At Pewlett Hackard (a fictional company), I was tasked with completing a research project to explore the historical employee data from the 1980s and 1990s using PostgreSQL. The project involved three primary phases: data modeling, data engineering, and data analysis. The data source for this project was comprised of six csv files containing department numbers, employee information, salaries, titles, employee departments, and department managers (stored in 'starter-csv-files'). I created a SQL database with six tables to accommodate the data source. After database creation, data were loaded into the SQL database for analysis. The project aimed to construct SQL database, build a schema for the tables, load the CSV files into the database, design a relationship diagram to visualize the relationships between tables, and extract valuable insights (queries) from the employee dataset using SQL queries.

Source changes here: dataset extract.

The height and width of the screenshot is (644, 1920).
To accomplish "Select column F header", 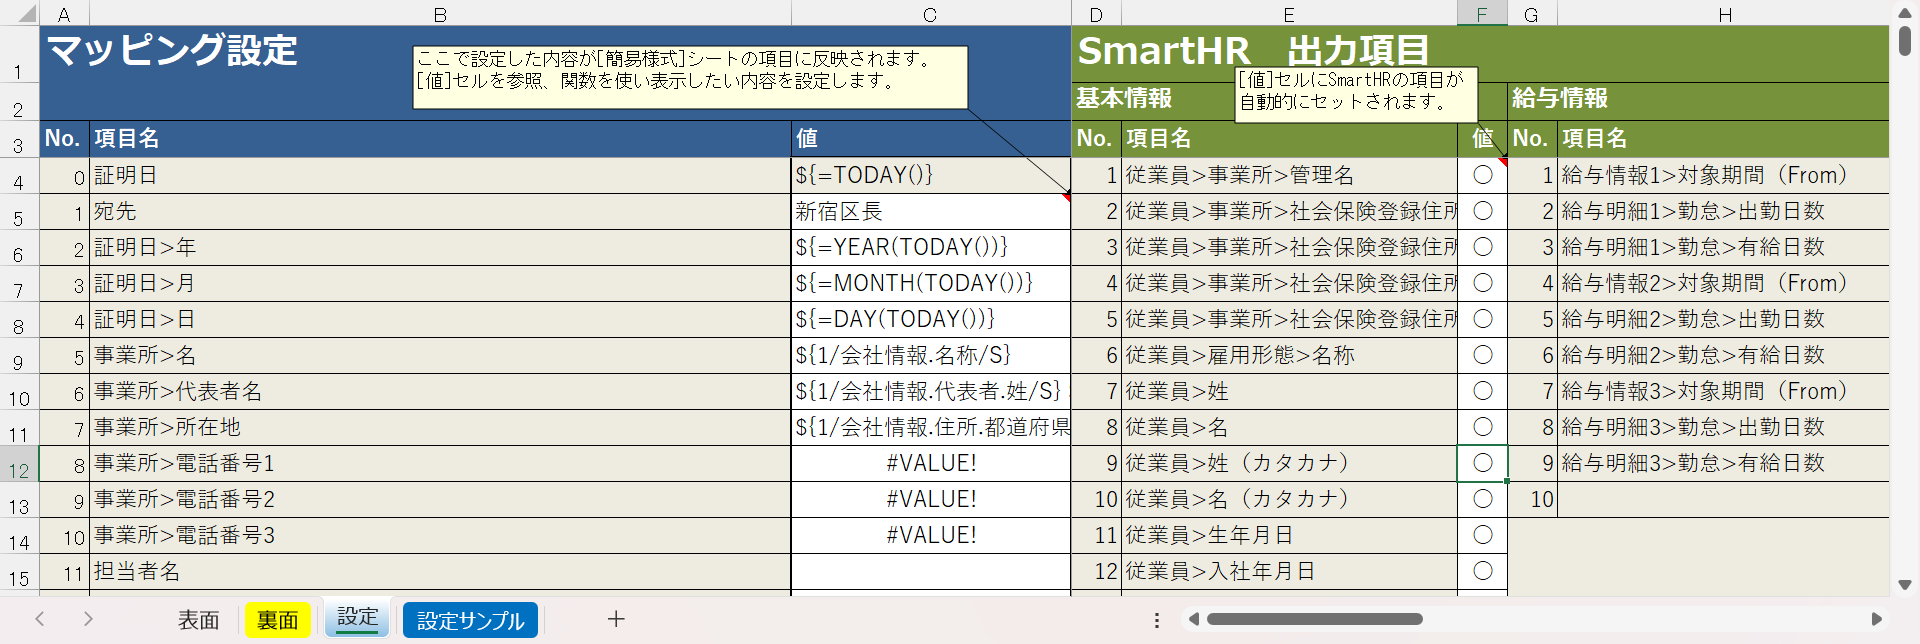I will pyautogui.click(x=1481, y=14).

Data modeling focused on designing an entity-relationship diagram (ERD) using Quick DBD Diagrams (www.quickdatabasediagrams.com) to conceptualize the database structure. I made a diagram to establish the relationships between the employee, salary, title, manager, and department tables and depict how different the entities were interconnected.
Figure 1. Entity-relationship diagram illustrating the relationships between SQL tables.
After data modeling, I created the SQL database. This process involved identifying the data types of each column and the primary and foreign keys, designing the schema, and loading the csv files into their respective tables. An excerpt of the database schema is shown below in figure 2. The full schema is stored in the 'sql-schema' folder.
Figure 2. Overview of the schema of the database. Primary key and foreign key declarations are included at the end of the schema file but are not included in this image due to size constraints.
After table creation and data importing, I crafted SQL queries to extract meaningful insights from the organized database. Listed below are the insights that needed to be fetched from the SQL database:
- Retrieve the employee number, last name, first name, gender, and salary of each employee.
- Retrieve the first name, last name, and hire date for the employees who were hired in 1986.
- Retrieve the manager of each department along with their department number, department name, employee number, last name, and first name.
- Retrieve the department number for each employee along with that employee’s employee number, last name, first name, and department name.
- Retrieve first name, last name, and gender of each employee whose first name is Hercules and whose last name begins with the letter B.
- Retrieve each employee in the Sales department, including their employee number, last name, and first name.
- Retrieve each employee in the Sales and Development departments, including their employee number, last name, first name, and department name.
- Retrieve the frequency counts, in descending order, of all the employee last names (that is, how many employees share each last name).
Syntax for the SQL queries are located in the 'data-analysis' folder in the main branch of this repository. Outputs of these queries are contained in CSV files in the 'data-analysis-output' folder in the 'data-analysis' folder.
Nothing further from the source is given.